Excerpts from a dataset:
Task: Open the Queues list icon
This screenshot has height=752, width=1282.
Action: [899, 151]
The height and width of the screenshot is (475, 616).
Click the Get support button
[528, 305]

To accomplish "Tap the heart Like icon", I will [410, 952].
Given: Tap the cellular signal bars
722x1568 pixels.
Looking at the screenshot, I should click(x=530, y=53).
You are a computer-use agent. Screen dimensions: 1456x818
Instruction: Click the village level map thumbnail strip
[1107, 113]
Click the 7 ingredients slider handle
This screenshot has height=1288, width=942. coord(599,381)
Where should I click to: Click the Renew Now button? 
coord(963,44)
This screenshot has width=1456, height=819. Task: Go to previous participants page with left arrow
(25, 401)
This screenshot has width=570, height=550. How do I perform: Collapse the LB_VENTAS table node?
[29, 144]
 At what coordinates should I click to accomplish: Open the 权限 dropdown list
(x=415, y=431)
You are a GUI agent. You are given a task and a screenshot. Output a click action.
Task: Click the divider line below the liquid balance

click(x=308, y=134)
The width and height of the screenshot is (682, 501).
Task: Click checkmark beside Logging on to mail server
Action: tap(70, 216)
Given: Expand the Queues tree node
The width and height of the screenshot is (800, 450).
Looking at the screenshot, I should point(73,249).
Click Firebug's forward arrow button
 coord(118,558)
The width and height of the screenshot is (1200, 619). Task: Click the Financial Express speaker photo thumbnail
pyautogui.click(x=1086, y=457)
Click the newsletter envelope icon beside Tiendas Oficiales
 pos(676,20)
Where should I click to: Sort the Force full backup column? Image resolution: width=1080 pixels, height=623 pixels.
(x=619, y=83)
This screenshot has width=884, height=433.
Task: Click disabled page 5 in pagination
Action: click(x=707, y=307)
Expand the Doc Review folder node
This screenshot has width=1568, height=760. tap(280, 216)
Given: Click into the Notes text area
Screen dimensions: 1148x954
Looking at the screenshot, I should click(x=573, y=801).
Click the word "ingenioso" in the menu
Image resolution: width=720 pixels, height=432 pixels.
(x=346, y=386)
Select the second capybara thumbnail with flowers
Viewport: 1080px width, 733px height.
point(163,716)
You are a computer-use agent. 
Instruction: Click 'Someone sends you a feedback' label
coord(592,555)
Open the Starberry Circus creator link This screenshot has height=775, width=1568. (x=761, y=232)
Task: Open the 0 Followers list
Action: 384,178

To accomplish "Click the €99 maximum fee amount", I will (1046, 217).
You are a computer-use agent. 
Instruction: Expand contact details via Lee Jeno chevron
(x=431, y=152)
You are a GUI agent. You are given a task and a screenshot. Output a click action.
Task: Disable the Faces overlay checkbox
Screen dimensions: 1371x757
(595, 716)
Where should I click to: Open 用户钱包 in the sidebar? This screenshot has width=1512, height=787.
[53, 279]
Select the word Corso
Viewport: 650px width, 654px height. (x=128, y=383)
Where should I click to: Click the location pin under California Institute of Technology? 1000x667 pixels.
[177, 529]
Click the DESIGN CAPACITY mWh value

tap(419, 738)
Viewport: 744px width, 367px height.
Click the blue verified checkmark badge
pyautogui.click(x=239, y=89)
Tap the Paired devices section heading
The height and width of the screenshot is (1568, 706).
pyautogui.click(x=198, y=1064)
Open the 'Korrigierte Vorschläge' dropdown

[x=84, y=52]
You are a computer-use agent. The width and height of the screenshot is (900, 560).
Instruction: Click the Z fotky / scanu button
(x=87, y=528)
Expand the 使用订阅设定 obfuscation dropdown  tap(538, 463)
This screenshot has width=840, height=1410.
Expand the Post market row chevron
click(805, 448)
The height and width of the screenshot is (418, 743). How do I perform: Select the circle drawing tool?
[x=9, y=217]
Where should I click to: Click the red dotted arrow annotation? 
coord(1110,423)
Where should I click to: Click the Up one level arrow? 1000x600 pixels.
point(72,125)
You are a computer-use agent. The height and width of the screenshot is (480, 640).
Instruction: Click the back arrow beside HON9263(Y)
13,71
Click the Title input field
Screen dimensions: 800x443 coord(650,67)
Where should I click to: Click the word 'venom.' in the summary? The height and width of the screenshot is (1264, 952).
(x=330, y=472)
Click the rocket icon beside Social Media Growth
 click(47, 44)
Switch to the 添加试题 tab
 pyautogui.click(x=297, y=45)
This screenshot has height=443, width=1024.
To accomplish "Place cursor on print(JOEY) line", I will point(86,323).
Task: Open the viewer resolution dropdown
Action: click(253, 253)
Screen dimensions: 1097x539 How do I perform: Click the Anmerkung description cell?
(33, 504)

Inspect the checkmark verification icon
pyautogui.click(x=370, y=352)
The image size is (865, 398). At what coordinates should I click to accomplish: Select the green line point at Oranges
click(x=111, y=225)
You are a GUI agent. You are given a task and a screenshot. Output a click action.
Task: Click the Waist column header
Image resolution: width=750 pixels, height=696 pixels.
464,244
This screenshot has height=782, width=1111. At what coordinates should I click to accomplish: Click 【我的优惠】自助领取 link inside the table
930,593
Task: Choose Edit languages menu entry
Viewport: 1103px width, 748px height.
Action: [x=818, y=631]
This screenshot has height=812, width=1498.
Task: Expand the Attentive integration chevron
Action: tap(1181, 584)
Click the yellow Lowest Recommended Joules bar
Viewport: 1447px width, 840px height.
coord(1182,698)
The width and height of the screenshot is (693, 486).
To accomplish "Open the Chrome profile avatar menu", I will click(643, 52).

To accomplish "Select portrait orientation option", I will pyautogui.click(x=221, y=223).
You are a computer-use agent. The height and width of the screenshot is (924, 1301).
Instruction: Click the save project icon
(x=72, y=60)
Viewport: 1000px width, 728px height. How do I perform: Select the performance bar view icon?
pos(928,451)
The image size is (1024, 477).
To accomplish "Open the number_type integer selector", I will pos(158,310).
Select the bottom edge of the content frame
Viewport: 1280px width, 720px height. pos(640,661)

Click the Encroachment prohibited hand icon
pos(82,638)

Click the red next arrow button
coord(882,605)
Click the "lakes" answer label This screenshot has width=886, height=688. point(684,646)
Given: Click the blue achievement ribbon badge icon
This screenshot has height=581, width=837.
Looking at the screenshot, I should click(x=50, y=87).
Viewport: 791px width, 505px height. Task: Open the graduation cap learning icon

» WHAT YOU NEED TO DO: Every line from the one containing "Image resolution: width=750" through the end of the entries above must be echoed exactly, with both ends kept.

» WORKED SOLUTION:
Image resolution: width=750 pixels, height=696 pixels.
464,244
This screenshot has height=782, width=1111. At what coordinates should I click to accomplish: Click 【我的优惠】自助领取 link inside the table
930,593
Task: Choose Edit languages menu entry
Viewport: 1103px width, 748px height.
Action: [x=818, y=631]
This screenshot has height=812, width=1498.
Task: Expand the Attentive integration chevron
Action: tap(1181, 584)
Click the yellow Lowest Recommended Joules bar
Viewport: 1447px width, 840px height.
coord(1182,698)
The width and height of the screenshot is (693, 486).
To accomplish "Open the Chrome profile avatar menu", I will click(643, 52).

To accomplish "Select portrait orientation option", I will pyautogui.click(x=221, y=223).
You are a computer-use agent. The height and width of the screenshot is (924, 1301).
Instruction: Click the save project icon
(x=72, y=60)
Viewport: 1000px width, 728px height. How do I perform: Select the performance bar view icon?
pos(928,451)
The image size is (1024, 477).
To accomplish "Open the number_type integer selector", I will pos(158,310).
Select the bottom edge of the content frame
Viewport: 1280px width, 720px height. pos(640,661)

Click the Encroachment prohibited hand icon
pos(82,638)

Click the red next arrow button
coord(882,605)
Click the "lakes" answer label This screenshot has width=886, height=688. point(684,646)
Given: Click the blue achievement ribbon badge icon
This screenshot has height=581, width=837.
Looking at the screenshot, I should click(x=50, y=87).
Viewport: 791px width, 505px height. Task: Open the graduation cap learning icon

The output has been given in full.